Multi-layered target identification strategy of natural products: Daphnetin targets NQO1 and OPLAH in silicosis alleviation

Pneumoconiosis is a common occupational lung disease with unclear pathogenesis and no effective targeted therapies. Emerging evidence suggests that daphnetin is a promising therapeutic candidate for silicosis, yet its efficacy targets remain poorly characterized. In this study, we propose and implement a multi-layered target identification strategy that integrates transcriptomics, clinical metabolomics, public database mining, an artificial intelligence (AI)-based target prediction model, and tissue-based thermal proteome profiling (Tissue-TPP) technology. This strategy enables stepwise elucidation, from pneumoconiosis-related targets to daphnetin efficacy targets and ultimately to direct targets. Using this approach, we validated Nicotinamide adenine dinucleotide phosphate hydrogen (NAD(P)H) quinone oxidoreductase 1 (NQO1) and 5-oxoprolinase (OPLAH) as direct targets of daphnetin, and identified Kelch-like ECH-associated protein 1 (KEAP1), nuclear factor erythroid 2-related factor 2 (NRF2), and arginase 1 (ARG1) as indirect targets. Notably, OPLAH is reported here as a direct target of daphnetin for the first time.
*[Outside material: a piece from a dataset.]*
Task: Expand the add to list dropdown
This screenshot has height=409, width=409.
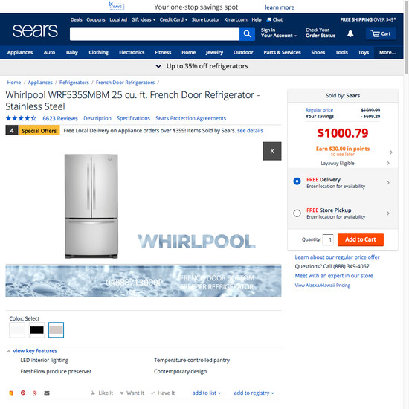Action: click(206, 393)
Furthermore, the binding of daphnetin to NQO1 and OPLAH helps explain its effects on cellular thiol levels. Using a thiol-responsive probe, we observed that daphnetin significantly increased intracellular thiol levels and reduced silica-induced reactive oxygen species (ROS) accumulation in both A549 and THP-1 cells, thereby contributing to its antioxidant effects. Additionally, overexpression (OE) of OPLAH significantly increased reduced glutathione (GSH) levels and alleviated silica-induced epithelial-mesenchymal transition (EMT). Conversely, OPLAH knockdown partially inhibited the efficacy of daphnetin. Together, these findings clarify the anti-fibrotic mechanism of daphnetin, support its therapeutic potential for silicosis, and provide a practical framework for the target discovery of natural products (NPs). • We propose and implement a multi-layered strategy for identifying the targets of natural products. • The antifibrotic effects of daphnetin are partially mediated by OPLAH. • Daphnetin upregulates NQO1 through an NRF2-independent mechanism. • OPLAH plays a key role in mediating daphnetin’s regulation of thiol levels and ROS accumulation.